#### [Exercise aim]
The goal is to restate all of the records below word for word.

(Source records)

----------

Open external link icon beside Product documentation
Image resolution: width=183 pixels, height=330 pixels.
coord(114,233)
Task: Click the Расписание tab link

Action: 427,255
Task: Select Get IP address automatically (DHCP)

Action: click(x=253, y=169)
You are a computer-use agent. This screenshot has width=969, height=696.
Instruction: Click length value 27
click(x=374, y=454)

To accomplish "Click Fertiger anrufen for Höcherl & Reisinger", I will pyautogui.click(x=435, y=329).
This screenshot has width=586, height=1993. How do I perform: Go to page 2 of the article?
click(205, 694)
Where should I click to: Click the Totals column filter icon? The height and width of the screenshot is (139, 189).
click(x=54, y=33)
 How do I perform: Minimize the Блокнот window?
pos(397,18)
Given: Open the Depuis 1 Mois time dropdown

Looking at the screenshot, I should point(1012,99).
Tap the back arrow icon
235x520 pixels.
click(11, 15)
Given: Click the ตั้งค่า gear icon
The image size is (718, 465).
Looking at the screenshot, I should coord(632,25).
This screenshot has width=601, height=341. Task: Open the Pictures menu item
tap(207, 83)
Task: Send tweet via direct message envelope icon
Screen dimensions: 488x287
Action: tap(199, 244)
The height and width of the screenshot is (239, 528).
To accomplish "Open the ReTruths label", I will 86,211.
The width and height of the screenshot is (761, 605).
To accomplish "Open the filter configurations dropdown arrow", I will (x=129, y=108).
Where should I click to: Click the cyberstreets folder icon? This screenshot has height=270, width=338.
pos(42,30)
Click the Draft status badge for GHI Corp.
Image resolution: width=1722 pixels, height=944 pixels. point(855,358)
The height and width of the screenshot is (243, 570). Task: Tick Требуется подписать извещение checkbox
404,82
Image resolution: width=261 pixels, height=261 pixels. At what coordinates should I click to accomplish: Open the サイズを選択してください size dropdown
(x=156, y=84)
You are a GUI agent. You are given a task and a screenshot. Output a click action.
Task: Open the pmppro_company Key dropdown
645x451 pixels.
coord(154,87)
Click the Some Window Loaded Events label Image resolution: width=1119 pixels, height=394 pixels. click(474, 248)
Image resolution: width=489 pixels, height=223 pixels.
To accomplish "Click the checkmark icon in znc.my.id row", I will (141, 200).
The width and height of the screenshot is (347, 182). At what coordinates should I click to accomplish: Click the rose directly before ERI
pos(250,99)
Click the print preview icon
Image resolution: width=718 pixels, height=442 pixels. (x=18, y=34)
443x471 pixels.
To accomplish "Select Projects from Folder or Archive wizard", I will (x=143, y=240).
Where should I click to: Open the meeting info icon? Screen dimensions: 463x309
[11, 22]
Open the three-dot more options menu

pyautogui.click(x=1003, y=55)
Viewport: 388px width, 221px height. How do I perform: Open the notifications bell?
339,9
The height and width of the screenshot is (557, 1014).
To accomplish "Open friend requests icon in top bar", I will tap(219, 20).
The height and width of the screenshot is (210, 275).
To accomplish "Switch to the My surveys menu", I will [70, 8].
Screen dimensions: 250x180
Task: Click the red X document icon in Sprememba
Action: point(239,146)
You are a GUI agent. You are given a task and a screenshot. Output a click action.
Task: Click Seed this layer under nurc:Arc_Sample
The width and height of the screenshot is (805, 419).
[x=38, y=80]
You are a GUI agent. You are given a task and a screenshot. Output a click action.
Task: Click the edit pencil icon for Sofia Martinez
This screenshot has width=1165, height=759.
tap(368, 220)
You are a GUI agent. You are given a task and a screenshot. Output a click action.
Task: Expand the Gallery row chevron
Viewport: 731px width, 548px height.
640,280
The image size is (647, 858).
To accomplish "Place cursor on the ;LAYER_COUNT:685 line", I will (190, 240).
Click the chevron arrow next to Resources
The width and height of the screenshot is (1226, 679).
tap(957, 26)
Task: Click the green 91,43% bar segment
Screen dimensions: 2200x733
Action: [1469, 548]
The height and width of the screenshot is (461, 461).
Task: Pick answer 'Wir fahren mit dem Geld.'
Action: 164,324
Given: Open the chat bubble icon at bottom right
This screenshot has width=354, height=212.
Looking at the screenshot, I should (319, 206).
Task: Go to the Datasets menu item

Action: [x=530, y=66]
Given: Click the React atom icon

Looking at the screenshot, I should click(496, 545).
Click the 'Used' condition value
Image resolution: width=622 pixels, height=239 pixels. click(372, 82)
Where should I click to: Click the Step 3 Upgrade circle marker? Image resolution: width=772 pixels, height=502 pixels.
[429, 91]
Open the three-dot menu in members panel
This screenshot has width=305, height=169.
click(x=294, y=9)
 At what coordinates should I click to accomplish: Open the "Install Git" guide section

----------

#### [Written response]
Open external link icon beside Product documentation
Image resolution: width=183 pixels, height=330 pixels.
coord(114,233)
Task: Click the Расписание tab link

Action: 427,255
Task: Select Get IP address automatically (DHCP)

Action: click(x=253, y=169)
You are a computer-use agent. This screenshot has width=969, height=696.
Instruction: Click length value 27
click(x=374, y=454)

To accomplish "Click Fertiger anrufen for Höcherl & Reisinger", I will pyautogui.click(x=435, y=329).
This screenshot has width=586, height=1993. How do I perform: Go to page 2 of the article?
click(205, 694)
Where should I click to: Click the Totals column filter icon? The height and width of the screenshot is (139, 189).
click(x=54, y=33)
 How do I perform: Minimize the Блокнот window?
pos(397,18)
Given: Open the Depuis 1 Mois time dropdown

Looking at the screenshot, I should point(1012,99).
Tap the back arrow icon
235x520 pixels.
click(11, 15)
Given: Click the ตั้งค่า gear icon
The image size is (718, 465).
Looking at the screenshot, I should coord(632,25).
This screenshot has width=601, height=341. Task: Open the Pictures menu item
tap(207, 83)
Task: Send tweet via direct message envelope icon
Screen dimensions: 488x287
Action: tap(199, 244)
The height and width of the screenshot is (239, 528).
To accomplish "Open the ReTruths label", I will 86,211.
The width and height of the screenshot is (761, 605).
To accomplish "Open the filter configurations dropdown arrow", I will (x=129, y=108).
Where should I click to: Click the cyberstreets folder icon? This screenshot has height=270, width=338.
pos(42,30)
Click the Draft status badge for GHI Corp.
Image resolution: width=1722 pixels, height=944 pixels. point(855,358)
The height and width of the screenshot is (243, 570). Task: Tick Требуется подписать извещение checkbox
404,82
Image resolution: width=261 pixels, height=261 pixels. At what coordinates should I click to accomplish: Open the サイズを選択してください size dropdown
(x=156, y=84)
You are a GUI agent. You are given a task and a screenshot. Output a click action.
Task: Open the pmppro_company Key dropdown
645x451 pixels.
coord(154,87)
Click the Some Window Loaded Events label Image resolution: width=1119 pixels, height=394 pixels. click(474, 248)
Image resolution: width=489 pixels, height=223 pixels.
To accomplish "Click the checkmark icon in znc.my.id row", I will (141, 200).
The width and height of the screenshot is (347, 182). At what coordinates should I click to accomplish: Click the rose directly before ERI
pos(250,99)
Click the print preview icon
Image resolution: width=718 pixels, height=442 pixels. (x=18, y=34)
443x471 pixels.
To accomplish "Select Projects from Folder or Archive wizard", I will (x=143, y=240).
Where should I click to: Open the meeting info icon? Screen dimensions: 463x309
[11, 22]
Open the three-dot more options menu

pyautogui.click(x=1003, y=55)
Viewport: 388px width, 221px height. How do I perform: Open the notifications bell?
339,9
The height and width of the screenshot is (557, 1014).
To accomplish "Open friend requests icon in top bar", I will tap(219, 20).
The height and width of the screenshot is (210, 275).
To accomplish "Switch to the My surveys menu", I will [70, 8].
Screen dimensions: 250x180
Task: Click the red X document icon in Sprememba
Action: point(239,146)
You are a GUI agent. You are given a task and a screenshot. Output a click action.
Task: Click Seed this layer under nurc:Arc_Sample
The width and height of the screenshot is (805, 419).
[x=38, y=80]
You are a GUI agent. You are given a task and a screenshot. Output a click action.
Task: Click the edit pencil icon for Sofia Martinez
This screenshot has width=1165, height=759.
tap(368, 220)
You are a GUI agent. You are given a task and a screenshot. Output a click action.
Task: Expand the Gallery row chevron
Viewport: 731px width, 548px height.
640,280
The image size is (647, 858).
To accomplish "Place cursor on the ;LAYER_COUNT:685 line", I will (190, 240).
Click the chevron arrow next to Resources
The width and height of the screenshot is (1226, 679).
tap(957, 26)
Task: Click the green 91,43% bar segment
Screen dimensions: 2200x733
Action: [1469, 548]
The height and width of the screenshot is (461, 461).
Task: Pick answer 'Wir fahren mit dem Geld.'
Action: 164,324
Given: Open the chat bubble icon at bottom right
This screenshot has width=354, height=212.
Looking at the screenshot, I should (319, 206).
Task: Go to the Datasets menu item

Action: [x=530, y=66]
Given: Click the React atom icon

Looking at the screenshot, I should click(496, 545).
Click the 'Used' condition value
Image resolution: width=622 pixels, height=239 pixels. click(372, 82)
Where should I click to: Click the Step 3 Upgrade circle marker? Image resolution: width=772 pixels, height=502 pixels.
[429, 91]
Open the three-dot menu in members panel
This screenshot has width=305, height=169.
click(x=294, y=9)
 At what coordinates should I click to accomplish: Open the "Install Git" guide section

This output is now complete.